Going forward, personalized pricing will go in one of two directions. On the one hand, greater access to consumer information makes personalized pricing easier to implement. On the other hand, growing populist backlash against companies that prey on unsuspecting consumers may undermine the practice. As he does on so many issues, President Trump straddles the line: His administration and inner circle are lined with Wall Street personalities, yet he has an active populist constituency that expects him to forward its interests. On which side he and his administration ultimately step remains to be seen.

Takeaways

  • Personalized pricing, long a retail pipe dream, is now a reality. New legislation rolling back privacy regu­lations is the latest example of how ever-more consumer information is flowing into the hands of retailers. This information is invaluable to personalized pricing pro­grams designed to eliminate consumer surplus. While technological advancement opened the door for such programs, present economic conditions allow them to thrive: Personalized pricing only works in markets with low competition. However, populist consumer demands may thwart personalized pricing. Boomers and Millen­nials in particular object to privacy-invading schemes. (Xers: Not so much.)
  • Personalized pricing is designed to give deals to savvy shoppers while profiting off of others. Similar to Black Friday “sales” engineered in advance to ensure profit, personalized pricing allows retailers to mark-up items and offer discounts to savvy shop­pers. They assume that while price-sensitive customers will take the time to find the best deal, they can profit off of high earners for whom the opportunity cost of clipping coupons is too great. A price-match guarantee is one especially effective way of price-discriminating: Ohio State University researcher Matthew Corcoran found in 2012 that low-price guarantees can actually result in higher prices, since retailers figure that higher sticker prices more than make up for the (rare) price-match payout.

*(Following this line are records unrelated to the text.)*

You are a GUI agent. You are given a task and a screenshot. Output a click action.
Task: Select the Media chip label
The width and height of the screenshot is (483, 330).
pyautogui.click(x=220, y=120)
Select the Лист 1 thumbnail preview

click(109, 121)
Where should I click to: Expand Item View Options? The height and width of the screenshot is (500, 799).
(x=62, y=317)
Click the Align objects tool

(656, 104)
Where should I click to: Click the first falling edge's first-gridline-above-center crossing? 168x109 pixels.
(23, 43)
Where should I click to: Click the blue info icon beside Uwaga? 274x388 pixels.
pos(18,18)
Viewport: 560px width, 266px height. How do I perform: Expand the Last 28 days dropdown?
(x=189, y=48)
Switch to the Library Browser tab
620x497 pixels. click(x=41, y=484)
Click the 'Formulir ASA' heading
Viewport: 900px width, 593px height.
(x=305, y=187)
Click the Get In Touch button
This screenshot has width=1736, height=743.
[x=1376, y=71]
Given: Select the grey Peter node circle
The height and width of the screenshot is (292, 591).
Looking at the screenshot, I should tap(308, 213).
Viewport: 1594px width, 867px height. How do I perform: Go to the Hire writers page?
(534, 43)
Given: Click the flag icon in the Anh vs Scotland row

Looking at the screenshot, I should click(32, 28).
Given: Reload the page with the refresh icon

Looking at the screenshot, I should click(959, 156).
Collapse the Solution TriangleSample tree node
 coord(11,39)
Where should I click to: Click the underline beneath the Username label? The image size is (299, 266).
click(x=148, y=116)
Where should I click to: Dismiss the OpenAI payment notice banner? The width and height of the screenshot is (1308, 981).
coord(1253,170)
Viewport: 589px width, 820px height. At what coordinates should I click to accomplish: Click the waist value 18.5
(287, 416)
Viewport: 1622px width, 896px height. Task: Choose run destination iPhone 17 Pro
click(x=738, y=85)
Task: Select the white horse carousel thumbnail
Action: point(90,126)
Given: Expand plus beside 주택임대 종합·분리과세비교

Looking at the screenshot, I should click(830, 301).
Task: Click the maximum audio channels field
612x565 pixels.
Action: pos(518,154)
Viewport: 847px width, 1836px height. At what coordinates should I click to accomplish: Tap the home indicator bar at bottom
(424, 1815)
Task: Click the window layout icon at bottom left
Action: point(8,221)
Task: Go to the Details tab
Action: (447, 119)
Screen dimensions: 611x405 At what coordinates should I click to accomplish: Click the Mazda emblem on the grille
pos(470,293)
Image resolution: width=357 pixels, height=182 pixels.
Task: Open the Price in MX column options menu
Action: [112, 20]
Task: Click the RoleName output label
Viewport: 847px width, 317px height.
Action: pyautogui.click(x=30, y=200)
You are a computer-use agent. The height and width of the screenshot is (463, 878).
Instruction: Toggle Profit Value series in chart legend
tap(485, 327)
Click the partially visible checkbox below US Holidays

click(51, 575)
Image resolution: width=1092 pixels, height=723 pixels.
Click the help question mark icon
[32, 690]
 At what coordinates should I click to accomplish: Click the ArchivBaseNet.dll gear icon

  • Despite popular opinion, price discrimination is legal (in most situations). When consumers detect price discrimination, most object—citing concerns over privacy and fairness. But companies are legally entitled to price-discriminate under most circumstances. The exceptions? Companies cannot alter prices based on certain protected classes (such as race, gender, or religion). Additionally, in a B2B environment, price discrimination becomes illegal under anticompetitive law (the Robinson-Patman Act of 1936) when it causes “competitive injury” to one or more entities—for ex­ample, a supplier of widgets charging less to one manufacturer, thereby giving that manufacturer a competitive advantage.
  • E-commerce sites will maintain their data advan­tage—for now. Despite the advance of omnichannel shopping and in-store analytics, it will still be a long time before brick-and-mortar retailers know as much about shoppers as e-commerce sites. Amazon changes its online prices up to 2.5 million times per day, while brick-and-mortar retailers can make only around 50,000 changes per month. As personalized pricing advances, a rising share of physical retailers will get their hands on all of this personal e-data—and add that to the in-person analytics they already possess. In time, the in-store experience could become far more personal, useful, and immersive than the e-tailer experience is today.